Transcribe the data below verbatim from the line with "Image resolution: width=1428" to the line with "Given: Click the back to inbox arrow button". Include both of those lines.

[Start of Attachment]

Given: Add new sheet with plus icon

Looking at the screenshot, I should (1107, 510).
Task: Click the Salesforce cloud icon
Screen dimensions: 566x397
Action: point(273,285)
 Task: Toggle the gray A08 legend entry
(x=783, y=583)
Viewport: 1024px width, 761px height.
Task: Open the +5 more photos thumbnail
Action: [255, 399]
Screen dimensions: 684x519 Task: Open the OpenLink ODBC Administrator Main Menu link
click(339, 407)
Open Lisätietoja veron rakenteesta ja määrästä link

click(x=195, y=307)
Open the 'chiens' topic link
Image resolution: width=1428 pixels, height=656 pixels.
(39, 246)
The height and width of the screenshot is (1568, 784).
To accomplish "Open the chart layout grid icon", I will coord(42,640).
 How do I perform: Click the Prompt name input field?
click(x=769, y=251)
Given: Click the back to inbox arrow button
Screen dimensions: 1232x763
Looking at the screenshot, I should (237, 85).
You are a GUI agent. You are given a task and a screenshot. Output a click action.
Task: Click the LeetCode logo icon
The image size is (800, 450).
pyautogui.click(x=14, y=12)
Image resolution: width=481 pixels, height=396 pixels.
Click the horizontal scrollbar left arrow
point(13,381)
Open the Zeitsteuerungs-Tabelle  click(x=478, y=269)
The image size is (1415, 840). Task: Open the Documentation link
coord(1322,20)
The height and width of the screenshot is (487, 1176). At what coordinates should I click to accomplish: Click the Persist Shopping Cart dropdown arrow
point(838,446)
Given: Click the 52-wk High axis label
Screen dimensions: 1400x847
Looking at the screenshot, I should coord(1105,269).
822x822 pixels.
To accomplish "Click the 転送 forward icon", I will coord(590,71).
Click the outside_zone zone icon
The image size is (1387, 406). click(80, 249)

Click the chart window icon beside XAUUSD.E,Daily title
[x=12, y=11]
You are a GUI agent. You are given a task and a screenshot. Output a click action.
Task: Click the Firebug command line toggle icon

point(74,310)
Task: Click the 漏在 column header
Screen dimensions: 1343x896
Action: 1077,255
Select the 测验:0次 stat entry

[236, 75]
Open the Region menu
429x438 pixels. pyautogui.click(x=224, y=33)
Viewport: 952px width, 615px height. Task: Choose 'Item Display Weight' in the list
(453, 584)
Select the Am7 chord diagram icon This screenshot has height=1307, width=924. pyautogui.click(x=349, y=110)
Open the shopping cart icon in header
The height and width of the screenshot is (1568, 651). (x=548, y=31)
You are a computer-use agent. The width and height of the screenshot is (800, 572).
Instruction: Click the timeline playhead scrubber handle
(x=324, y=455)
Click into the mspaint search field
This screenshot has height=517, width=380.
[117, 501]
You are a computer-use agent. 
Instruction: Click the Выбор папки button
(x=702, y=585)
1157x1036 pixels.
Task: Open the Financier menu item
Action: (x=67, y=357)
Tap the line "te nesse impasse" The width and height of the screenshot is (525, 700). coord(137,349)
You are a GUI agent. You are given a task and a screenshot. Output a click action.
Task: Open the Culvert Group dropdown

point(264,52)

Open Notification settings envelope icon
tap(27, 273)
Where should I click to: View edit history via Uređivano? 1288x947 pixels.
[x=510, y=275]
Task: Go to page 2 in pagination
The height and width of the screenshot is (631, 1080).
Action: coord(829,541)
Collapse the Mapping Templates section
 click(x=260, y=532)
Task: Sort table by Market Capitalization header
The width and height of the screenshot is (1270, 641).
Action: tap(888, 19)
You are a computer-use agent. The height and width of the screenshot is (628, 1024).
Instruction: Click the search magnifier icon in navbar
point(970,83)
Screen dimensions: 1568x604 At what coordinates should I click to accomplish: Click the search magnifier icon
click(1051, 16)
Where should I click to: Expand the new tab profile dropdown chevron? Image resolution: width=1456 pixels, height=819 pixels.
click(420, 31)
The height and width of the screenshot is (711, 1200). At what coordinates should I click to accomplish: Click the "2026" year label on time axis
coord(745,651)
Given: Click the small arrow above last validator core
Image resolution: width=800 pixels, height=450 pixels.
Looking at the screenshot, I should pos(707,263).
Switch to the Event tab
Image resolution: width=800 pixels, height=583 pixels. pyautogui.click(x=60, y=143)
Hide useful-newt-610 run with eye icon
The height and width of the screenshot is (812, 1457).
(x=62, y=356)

[End of Attachment]

● Solution for this exercise
Image resolution: width=1428 pixels, height=656 pixels.
(39, 246)
The height and width of the screenshot is (1568, 784).
To accomplish "Open the chart layout grid icon", I will coord(42,640).
 How do I perform: Click the Prompt name input field?
click(x=769, y=251)
Given: Click the back to inbox arrow button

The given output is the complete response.